Garda civilian staff endured ‘15 months of torment’
Analysts Lois West and Laura Galligan claim pressure to approve incorrect homicide data
Lois West, deputy head of the Garda Analysis Service, and senior crime and policing analyst Laura Galligan were “belittled and treated poorly” when they identified errors in how the Garda was recording homicides. Photograph: Bryan O’Brien
Two Garda civilian workers have outlined “15 months of torment” during which they claim they were pressured to approve homicide data they knew was wrong and which they did not agree with.
The analysts also said they felt “let down” by the Policing Authority.
Lois West, deputy head of the Garda Analysis Service, said not only had she and senior crime and policing analyst Laura Galligan received no support from the Policing Authority, but it had “told tales” on them, informing Garda management they had approached the authority.
The women told the Justice Oireachtas Committee they were “belittled and treated poorly” when they identified a litany of errors in how the Garda was recording homicides.
They were put under pressure to resile from their findings and to approve homicide misclassifications which they knew were “completely inaccurate” and “misleading”.
Their “integrity was undermined and attacked” and they said they were very thankful they at least had each other to count on for support.
Their treatment by Garda management had improved recently when some reports highlighting their case had been published.

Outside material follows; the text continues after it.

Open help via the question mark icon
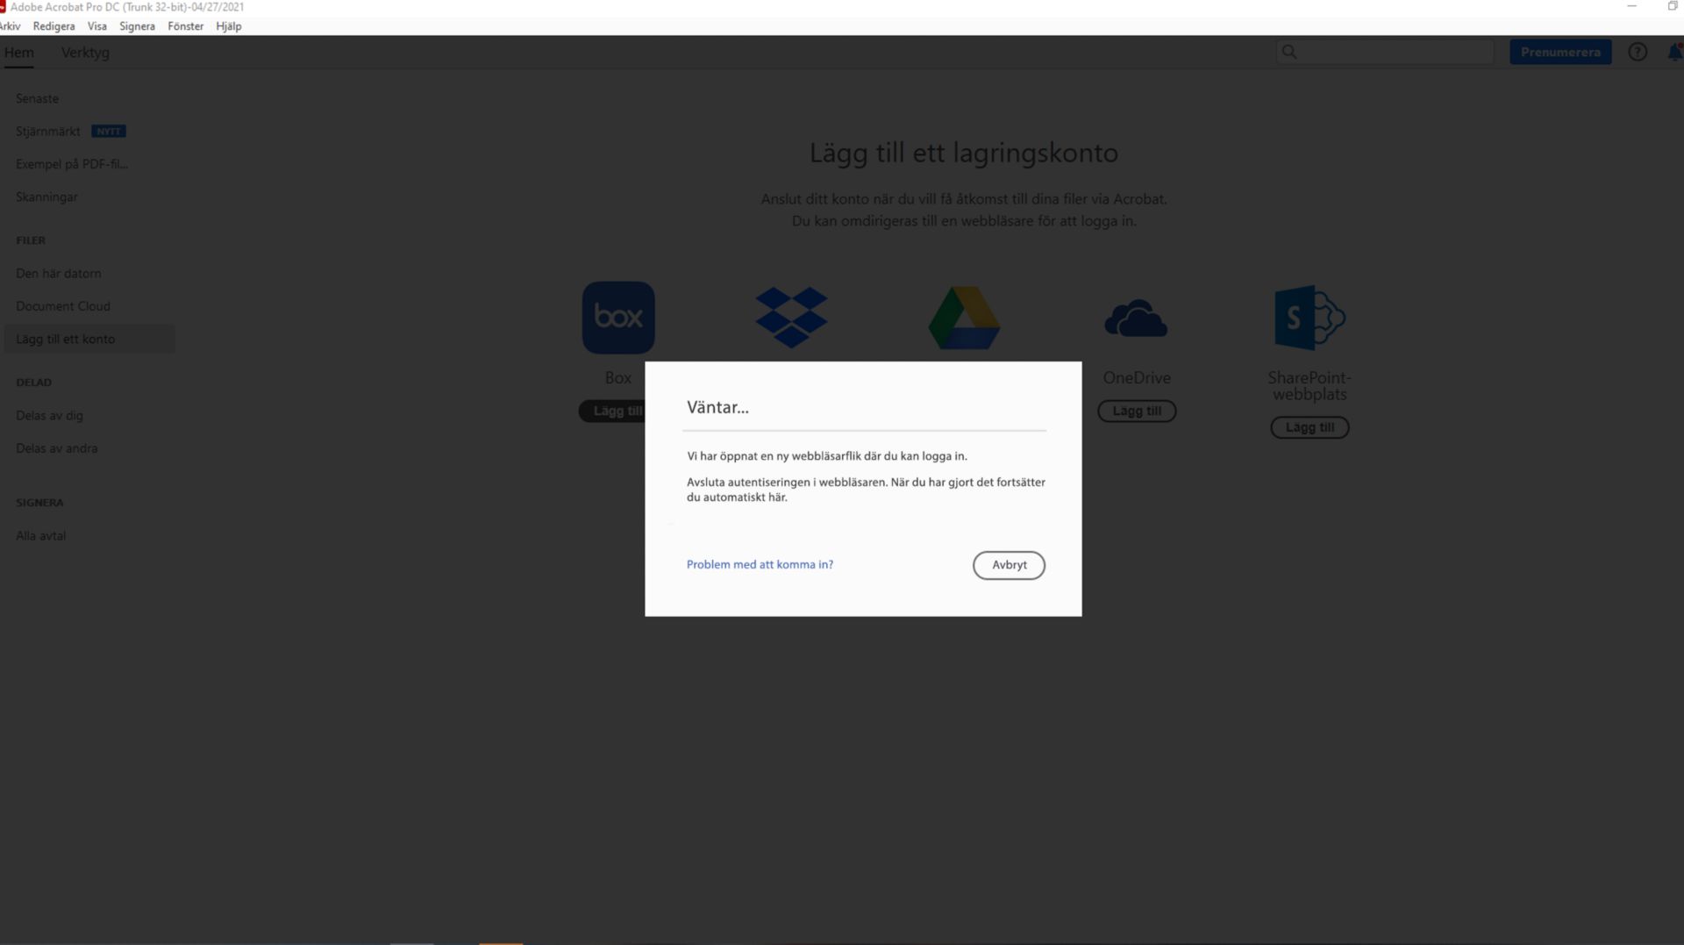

The Irish Times first revealed their concerns, without naming the women, last month.
When eventually they were furnished with a copy of the report, it contained classifications and figures that they knew were wrong, yet it had been presented to the Policing Authority by senior Garda officers
Ms West told the committee she believed senior Garda management had failed in its duty of care and had resisted taking on board her and Ms Galligan’s complaints.
The issue was not about statistics, she said. It was about doing right by the victims of crime, including those unlawfully killed.
It was also crucial for the Garda vetting of people applying for clearance to work with children or vulnerable people that any warning signs around them would be flagged when the crime database was checked. This would only happen if crime was recorded properly.
The women said they also believed those at risk of domestic abuse, up to and including being killed by a partner, would not be flagged in time by the Garda unless every violent incident their partner engaged in was properly recorded.
While they did not want to “scaremonger”, they said a wider review of homicides between 2003 and 2017 currently under way needed to examine each case in order to assure the public that all aspects of the Garda’s approach to homicides was as it should have been. However, they were concerned they had received no instructions yet about their own role in that review.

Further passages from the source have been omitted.